─── Data for processing ───

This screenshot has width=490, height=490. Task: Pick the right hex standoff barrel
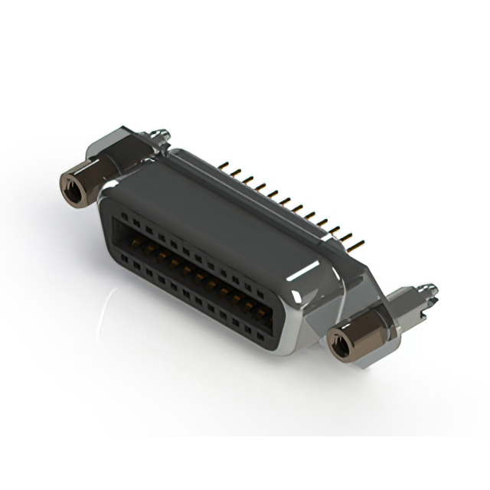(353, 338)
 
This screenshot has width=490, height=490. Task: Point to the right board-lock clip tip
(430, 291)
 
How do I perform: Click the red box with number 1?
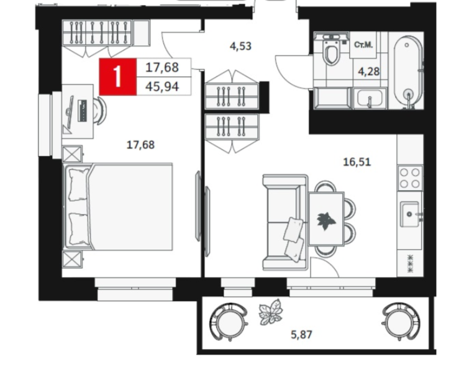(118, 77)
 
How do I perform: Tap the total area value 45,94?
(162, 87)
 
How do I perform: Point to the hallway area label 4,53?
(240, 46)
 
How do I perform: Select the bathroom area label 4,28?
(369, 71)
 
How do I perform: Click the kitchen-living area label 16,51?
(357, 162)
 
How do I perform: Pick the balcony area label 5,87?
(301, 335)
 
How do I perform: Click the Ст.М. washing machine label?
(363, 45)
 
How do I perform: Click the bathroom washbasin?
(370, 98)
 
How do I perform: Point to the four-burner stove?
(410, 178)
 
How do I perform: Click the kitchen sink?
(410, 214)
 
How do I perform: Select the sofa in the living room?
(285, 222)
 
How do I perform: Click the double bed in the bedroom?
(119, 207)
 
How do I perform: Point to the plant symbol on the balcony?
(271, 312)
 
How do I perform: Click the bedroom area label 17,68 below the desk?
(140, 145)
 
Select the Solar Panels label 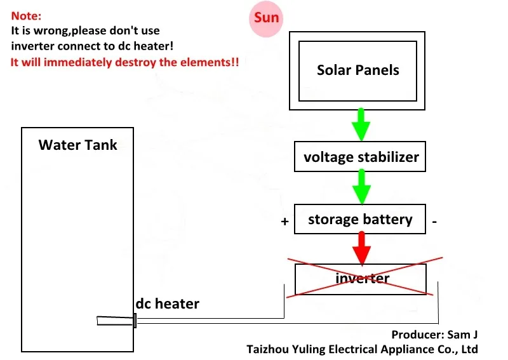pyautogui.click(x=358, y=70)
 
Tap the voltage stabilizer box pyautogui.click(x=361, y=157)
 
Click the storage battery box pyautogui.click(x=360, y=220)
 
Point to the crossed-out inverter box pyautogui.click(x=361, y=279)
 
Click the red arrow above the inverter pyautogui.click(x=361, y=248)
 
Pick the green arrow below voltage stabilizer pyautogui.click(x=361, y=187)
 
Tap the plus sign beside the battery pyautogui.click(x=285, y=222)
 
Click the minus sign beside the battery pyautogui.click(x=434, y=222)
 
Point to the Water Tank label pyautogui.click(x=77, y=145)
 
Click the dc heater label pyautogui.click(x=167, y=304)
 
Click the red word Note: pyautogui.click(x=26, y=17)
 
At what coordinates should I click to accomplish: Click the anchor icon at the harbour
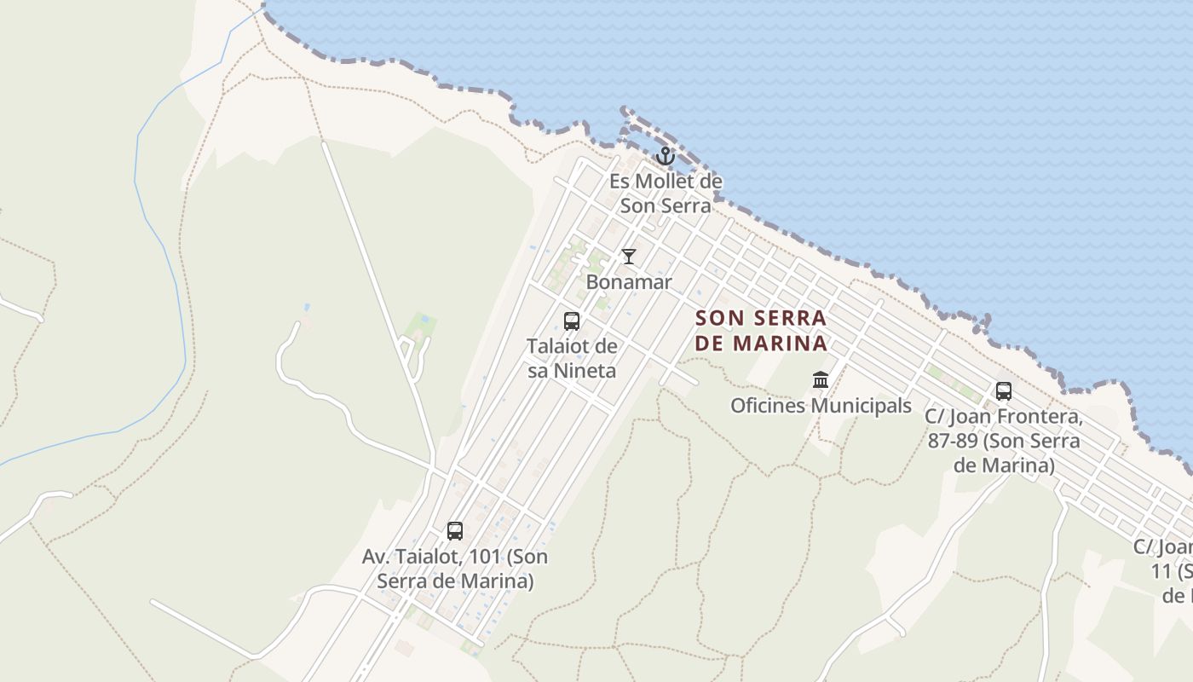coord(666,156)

───
─── Data for processing ───

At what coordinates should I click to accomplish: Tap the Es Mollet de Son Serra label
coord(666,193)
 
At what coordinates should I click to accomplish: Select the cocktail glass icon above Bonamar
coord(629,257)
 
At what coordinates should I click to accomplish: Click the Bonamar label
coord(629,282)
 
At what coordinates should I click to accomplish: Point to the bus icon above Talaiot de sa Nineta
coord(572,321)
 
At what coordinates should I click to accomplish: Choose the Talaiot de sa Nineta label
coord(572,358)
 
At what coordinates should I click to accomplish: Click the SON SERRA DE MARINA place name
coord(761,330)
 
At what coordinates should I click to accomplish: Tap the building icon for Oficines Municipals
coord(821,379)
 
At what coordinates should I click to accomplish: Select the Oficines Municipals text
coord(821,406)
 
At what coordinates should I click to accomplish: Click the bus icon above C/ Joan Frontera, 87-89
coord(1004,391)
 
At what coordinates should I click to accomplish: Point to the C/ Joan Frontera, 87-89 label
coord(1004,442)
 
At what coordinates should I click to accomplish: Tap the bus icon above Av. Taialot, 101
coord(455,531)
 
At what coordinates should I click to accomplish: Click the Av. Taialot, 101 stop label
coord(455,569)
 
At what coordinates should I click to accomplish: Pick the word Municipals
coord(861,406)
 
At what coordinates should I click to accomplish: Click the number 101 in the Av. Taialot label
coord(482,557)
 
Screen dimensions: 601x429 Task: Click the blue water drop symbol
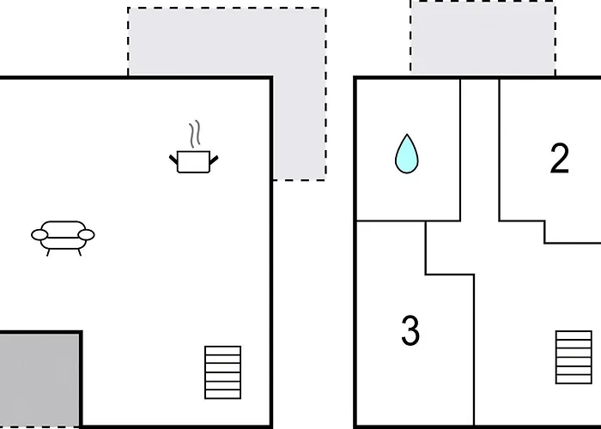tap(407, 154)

───

**Exercise prompt:** Please copy out word for word the items from the line with "at the harbour" up to and including the line with "coord(666,156)", leaving the pictures out of your answer.

**Response:**
At what coordinates should I click to accomplish: Click the anchor icon at the harbour
coord(666,156)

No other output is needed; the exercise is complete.